In this project, we are investigating a novel approach to automate the
hypothesize-test-evaluate discovery cycle with an intelligent system
that a scientist can task with lines of inquiry to test hypotheses of
interest. We are implementing this approach in DISK (automated DIscovery
of Scientific Knowledge), a system that extends the existing WINGS
intelligent workflow system for scientific data analysis, and applying
it to multi-omics.
Our work to date has focused on four major research objectives:
1) Representing hypotheses and associated evidence and confidence values;
2) Formulating lines of inquiry that express how to test hypotheses by running data analysis workflows against the data available;
3) Designing a meta-analysis engine that uses meta-workflows to assess the results of lines of inquiry and to revise and extend the original hypotheses accordingly; and
4) Developing intelligent agents for interactive discovery that explain new findings to scientists.
An overview of the DISK framework can be seen in the image above, illustrating how the four main objectives are integrated.

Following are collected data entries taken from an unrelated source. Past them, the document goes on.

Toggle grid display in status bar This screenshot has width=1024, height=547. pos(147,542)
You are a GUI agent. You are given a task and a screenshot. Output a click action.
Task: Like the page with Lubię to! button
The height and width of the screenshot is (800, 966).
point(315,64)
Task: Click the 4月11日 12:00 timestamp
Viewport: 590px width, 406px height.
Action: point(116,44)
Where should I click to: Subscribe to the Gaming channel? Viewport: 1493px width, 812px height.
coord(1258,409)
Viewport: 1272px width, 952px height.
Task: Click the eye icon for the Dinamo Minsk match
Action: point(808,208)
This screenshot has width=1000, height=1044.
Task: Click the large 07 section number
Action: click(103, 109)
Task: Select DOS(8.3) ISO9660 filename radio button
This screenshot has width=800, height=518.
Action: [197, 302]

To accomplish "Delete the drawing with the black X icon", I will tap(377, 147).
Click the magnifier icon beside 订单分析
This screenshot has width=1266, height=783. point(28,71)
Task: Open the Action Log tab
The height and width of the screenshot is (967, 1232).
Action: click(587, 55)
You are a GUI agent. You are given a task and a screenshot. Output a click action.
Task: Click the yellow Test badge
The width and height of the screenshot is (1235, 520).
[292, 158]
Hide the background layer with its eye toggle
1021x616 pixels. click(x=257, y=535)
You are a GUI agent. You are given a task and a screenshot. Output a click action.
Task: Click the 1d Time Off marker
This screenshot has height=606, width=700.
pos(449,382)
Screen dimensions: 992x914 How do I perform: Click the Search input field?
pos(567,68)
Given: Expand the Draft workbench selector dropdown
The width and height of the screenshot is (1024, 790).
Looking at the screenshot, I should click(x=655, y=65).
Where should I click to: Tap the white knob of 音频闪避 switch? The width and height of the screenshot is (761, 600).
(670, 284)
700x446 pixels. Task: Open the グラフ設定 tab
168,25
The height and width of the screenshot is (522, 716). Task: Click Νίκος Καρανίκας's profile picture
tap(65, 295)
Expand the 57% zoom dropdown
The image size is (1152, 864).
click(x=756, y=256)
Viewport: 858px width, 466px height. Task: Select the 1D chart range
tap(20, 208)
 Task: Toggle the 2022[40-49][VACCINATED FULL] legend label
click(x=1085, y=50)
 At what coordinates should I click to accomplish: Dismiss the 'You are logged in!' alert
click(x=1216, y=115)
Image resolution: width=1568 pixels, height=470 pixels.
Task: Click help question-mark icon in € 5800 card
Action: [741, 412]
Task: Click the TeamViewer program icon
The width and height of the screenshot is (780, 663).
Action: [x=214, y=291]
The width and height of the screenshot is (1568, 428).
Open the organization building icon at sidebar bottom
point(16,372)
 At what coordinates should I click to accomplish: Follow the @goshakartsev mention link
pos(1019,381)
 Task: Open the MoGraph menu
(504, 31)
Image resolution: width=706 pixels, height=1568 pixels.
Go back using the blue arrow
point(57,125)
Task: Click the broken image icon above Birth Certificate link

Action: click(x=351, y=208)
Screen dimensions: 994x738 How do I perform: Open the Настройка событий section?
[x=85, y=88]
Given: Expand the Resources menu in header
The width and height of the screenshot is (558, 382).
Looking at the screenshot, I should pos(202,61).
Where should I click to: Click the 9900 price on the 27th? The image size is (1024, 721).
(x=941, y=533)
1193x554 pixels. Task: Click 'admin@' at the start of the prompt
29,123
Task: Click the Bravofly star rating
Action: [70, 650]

First, a user defines the hypothesis to test with the help of the interactive discovery agent, which helps to transform the hypothesis statements into a machine readable representation. If the hypothesis matches a line of inquiry, then the system will start searching for the appropriate data to test it, exploring open repositories like the TCGA.
When the data is found, the workflows in the line of inquiry are sent to the workflow system, where they are executed. The results of the execution are then stored in a Linked Data repository. Finally, the repository is explored by the metaworkflows associated with the line of inquiry to analyze the results of all the workflows and create a revision of the original hypothesis.